Monte Carlo Simulation of English Premier League — using Bivariate Poisson + Elo

Using a Bivariate Poisson (shared component) to model football matches and Elo as a covariate, a Jupyter notebook (Final_Project.ipynb) then performs Monte Carlo simulations to generate full-season distributions (points, positions, title/top-4/relegation probabilities). Includes lightweight backtesting.

🧭 Overview
🗂️ Project Structure
⚙️ Installation
📊 Data
🚀 Quickstart
💡 What It Does
📈 Outputs & Visualizations
🖼️ Project Poster
🔧 Configuration
🛠️ Troubleshooting
🗺️ Roadmap / Future Work
📚 References & Data
- 📝 Citing & Background
- 🗃️ Data Sources
🤝 Contributing
📄 License
✉️ Contact

🧭 Overview

Scoring model: To capture goal dependence, using a bivariate Poisson with a common latent component $$\lambda_3$$.
Team effects: attack (α), defence (β), and team-specific home advantage (η_h). We apply ridge regularization and sum-to-zero constraints to α and β; η_h is currently unpenalized.
Elo with decay: pre-match HomeElo / AwayElo; Elo ratio scales goal rates via exponent γ.
Monte Carlo: To simulate distributions over points, positions, and important outcomes, model entire seasons.
Backtests: Utilizing historical fixtures and points data, compare the simulated mean points to the actual to obtain MAE.

🗂️ Project Structure

project-acm40690-monte-carlo-simulation-of-epl/
├── data/
│   ├── E0_19_20.csv
│   ├── E0_20_21.csv
│   ├── E0_21_22.csv
│   ├── epl_22_23_fixtures.csv
│   ├── epl_23_24_fixtures.csv
│   ├── epl_24_25_fixtures.csv
│   └── epl_25_26_fixtures.csv
├── points/
│   ├── epl_2022_23_points.csv
│   └── epl_2023_24_points.csv
├── images/
│   ├── heatmap.png
│   ├── points_boxplot_output.png
│   └── relegation_output.png
├── Final_Project.ipynb     # main notebook
├── README.md
└── LICENSE

⚙️ Installation

Use a clean environment (venv or conda).

▸ DATASET EXTRACT:
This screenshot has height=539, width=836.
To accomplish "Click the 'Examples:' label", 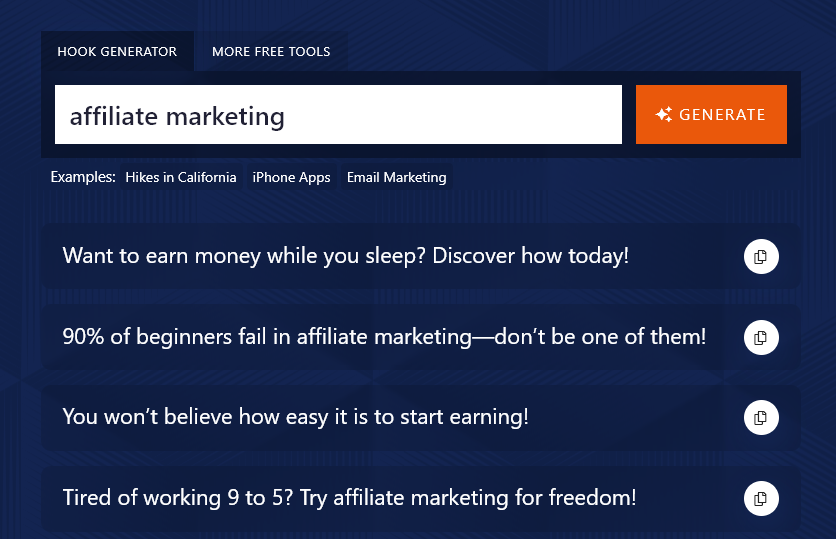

▸ INSTRUCTION:
Please write the next part of the Premier League simulation README, starting right after its final sentence.

▸ RESPONSE:
# clone
git clone https://github.com/your-org/project-acm40690-monte-carlo-simulation-of-epl.git
cd project-acm40690-monte-carlo-simulation-of-epl

# create & activate venv
python -m venv .venv
# Windows:
.venv\Scripts\activate
# macOS/Linux:
# source .venv/bin/activate

python -m pip install --upgrade pip
pip install -r requirements.txt

Example Requirements.txt:

numpy>=1.24
scipy>=1.10
matplotlib>=3.7
pandas>=2.0
seaborn>=0.13
jupyter

📊 Data

We used football-data style match CSVs with:

Date (DD/MM/YYYY or parseable), HomeTeam, AwayTeam, FTHG (home goals), FTAG (away goals)

Example:

Date,HomeTeam,AwayTeam,FTHG,FTAG
10/08/2019,Liverpool,Norwich,4,1
10/08/2019,West Ham,Man City,0,5

Backtest “actual points” files:

Columns: Team,Points (the notebook renames Points -> ActualPts internally).

Team,Points
Manchester City,91
Arsenal,89
...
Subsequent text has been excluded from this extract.